Of course, economists don’t just want to know the total tax burden; we also care about incentives. So we looked at how PFSA would affect the amount of tax people pay on their next dollar of income – that is, their effective marginal tax rates.

We care about marginal rates because they measure the tax disincentive for earning additional income. High effective marginal rates on wages may discourage work effort, and high effective marginal rates on capital gains may distort investment decisions and discourage realizations of capital gains. Beyond generating efficiency loss, these reductions in realizations would mitigate the revenue pickup from raising capital gains rates.

Since effective marginal rates depend on all taxes applied to work effort and capital gains and include the effects of tax preferences, the statutory rate brackets in the income tax are only part of the story. Wages face an additional 7.65 percent payroll tax on both the employee and employer, so payroll taxes contribute an extra 14.2 percentage points to the marginal tax rate on pretax earnings (15.3 divided by 107.65, the gross wage including the employer tax). However, earnings above the Social Security wage threshold face only the Medicare Hospital Insurance (HI) tax, which is 1.45 percent on both employees and employers, for a total rate of 2.86 percent (2.9/101.45). And earnings above $125,000 (or $250,000 for joint filers) get hit with an additional 0.9% surtax starting in 2013.

Meanwhile, capital gains and qualified dividends face a top rate of only 15 percent – plus an additional 3.8 percent on net investment income for high earners beginning in 2013, courtesy of health reform. Various phase-ins and phase-outs in the tax code complicate things further; for example, taxpayers in the AMT exemption phase-out range face effective marginal rates several percentage points higher than their statutory rates on both earnings and capital gains.

------------------------------------------------

Write the next part of the passage on PFSA and effective marginal tax rates, starting after its final sentence. The material below the text isn't needed for anything here.

> Stored data:
------------------------------------------------

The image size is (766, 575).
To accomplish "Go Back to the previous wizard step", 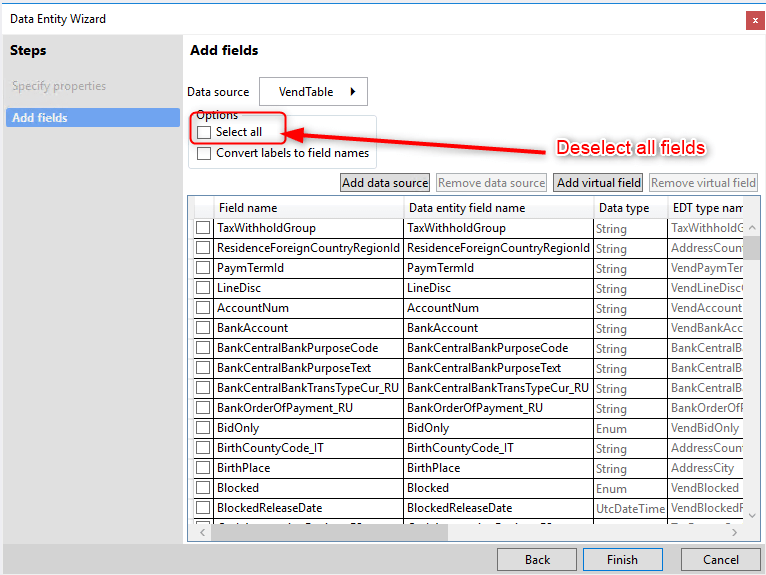I will [537, 559].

------------------------------------------------

> Response to the task:
Effect of PFSA on effective marginal tax rates against current policy

How would PFSA affect all of this? TPC estimates that the proposal would increase average effective marginal rates for high-income taxpayers – but not for all types of income. Effective marginal tax rates on capital gains would nearly double from 18 percent (under current policy) to 34 percent for taxpayers with incomes between $1 million and $2 million, and would climb to 29 percent for taxpayers with incomes over $2 million. That jump shouldn’t come as a surprise. As Warren Buffett has been telling us, high-income taxpayers who face low tax rates tend to have lots of capital gains, which are currently taxed far below the fair share tax rate of 30 percent. (If you’re wondering, taxpayers with incomes between $1 million and $2 million face a higher effective marginal rate than taxpayers with incomes over $2 million because the fair share tax phases in over that range.) Capital gains realizations would fall dramatically in response to these high marginal rates, which – according to some estimates – would actually exceed the revenue-maximizing tax rate on capital gains.

The average effective marginal rate on wages actually decreases slightly for those with very high incomes. While this seems counterintuitive, it actually makes sense. Between income and payroll taxes, most high-income taxpayers already face a marginal rate above 30 percent on their wages. If they end up on PFSA – most likely because their capital gains pull their average tax rate down below 30 percent – their 30 percent marginal rate on earnings will actually be less than they were paying before.

Yes, raising taxes on a couple hundred thousand of the highest-income Americans sounds awfully appealing. But narrowly based tax increases often come at an efficiency cost. And in this case, the most likely source of efficiency loss comes from discouraging realizations of capital gains.